This project uses an apriori algorithm from supermarket transaction data from a store in France to recommend product placement for higher sales revenue
ASSOCIATION RULE LEARNING APRIORI ALGORITHM
People who bought also bought, people who liked also liked...
Apriori is designed to operate on a database containing transactions. For example, collections of items purchased by by customers per transaction, or details of website visits frequency.
Apriori uses a bottom up approach, where frequent subsets are extended one item at a time, a step known as candidate generation and groups of candidates are tested against the data.
The Apriori algorithm has 3 parts to it: The Support, Confidence, and Lift
The Support is similar to the intuition for Naive Bayesian Classification. So we have number of users who watched Movie M divided by the total number of users in a dataset, or the number of customers who bought Product I divided by total number of transactions.
In step two we find the Confidence. The confidence is the number of occurences (tranactions) with transactions containing #Item1 and Item2 divided by transactions containing just Item1. We are testing a rule. Here we have a hypothesis that people who bought Item1 also are likely to like Item2. Or people who saw (we assume, liked) Movie1 also liked Movie2. We must be careful when building the algorithm to not set the confidence too high, otherwise items are the frequently bought in general like mineral water and eggs will be recommended together not because there is a special connection between them but rather, simply because they are the most frequently bought items.
In the last step we calculate the lift for each "Rule" or hypothesized association.
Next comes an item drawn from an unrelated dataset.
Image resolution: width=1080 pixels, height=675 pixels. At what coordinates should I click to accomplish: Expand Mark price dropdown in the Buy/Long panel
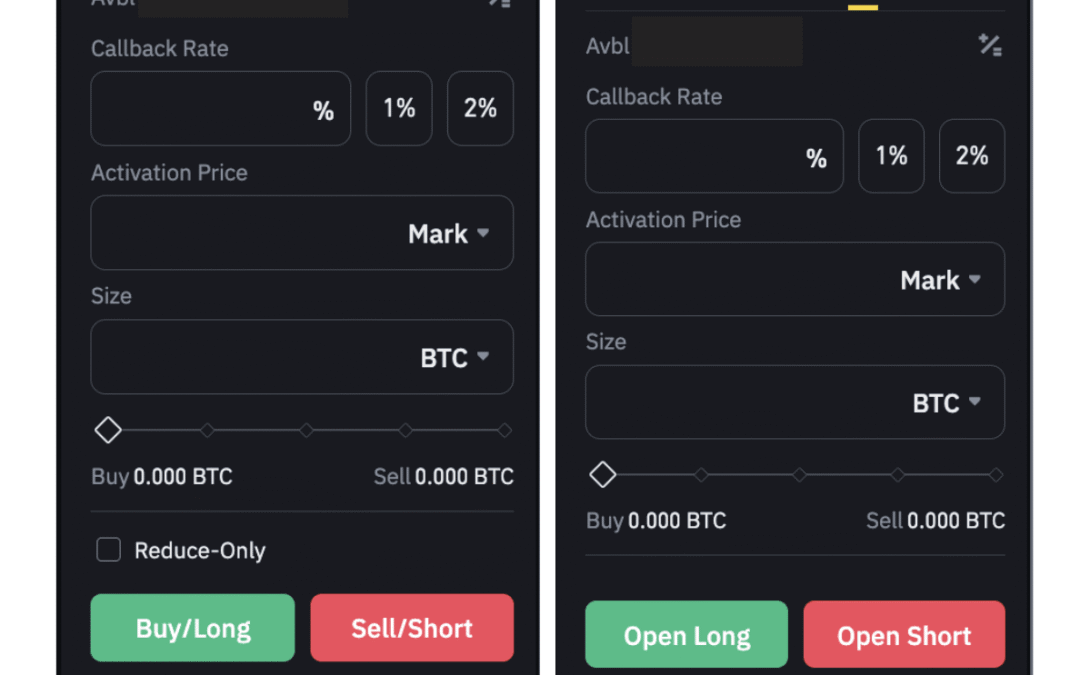(x=449, y=234)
The lift is basically the confidence divded by the support. So in the illustration below using our case of transactions, out of a population of 100, those in green are people who purchased mayonaise, and people circled in red are those that purchased scallops. If we take another random population, what is the likely hood if we recommend scallops, what is the likelyhood that they will like it, but now using prior knowledge that they like Mayonaise, hence Apriori. In this new population let's only recommend scallops to those that hay also purchased mayonaise and lemons. Or using a movie recommendation example, lets only recommend Ex Machina (not a particularly popular movie) to those who have seen Interstellar becuase we beleive they will have a greater chance of liking it or at least being curious and click that play button.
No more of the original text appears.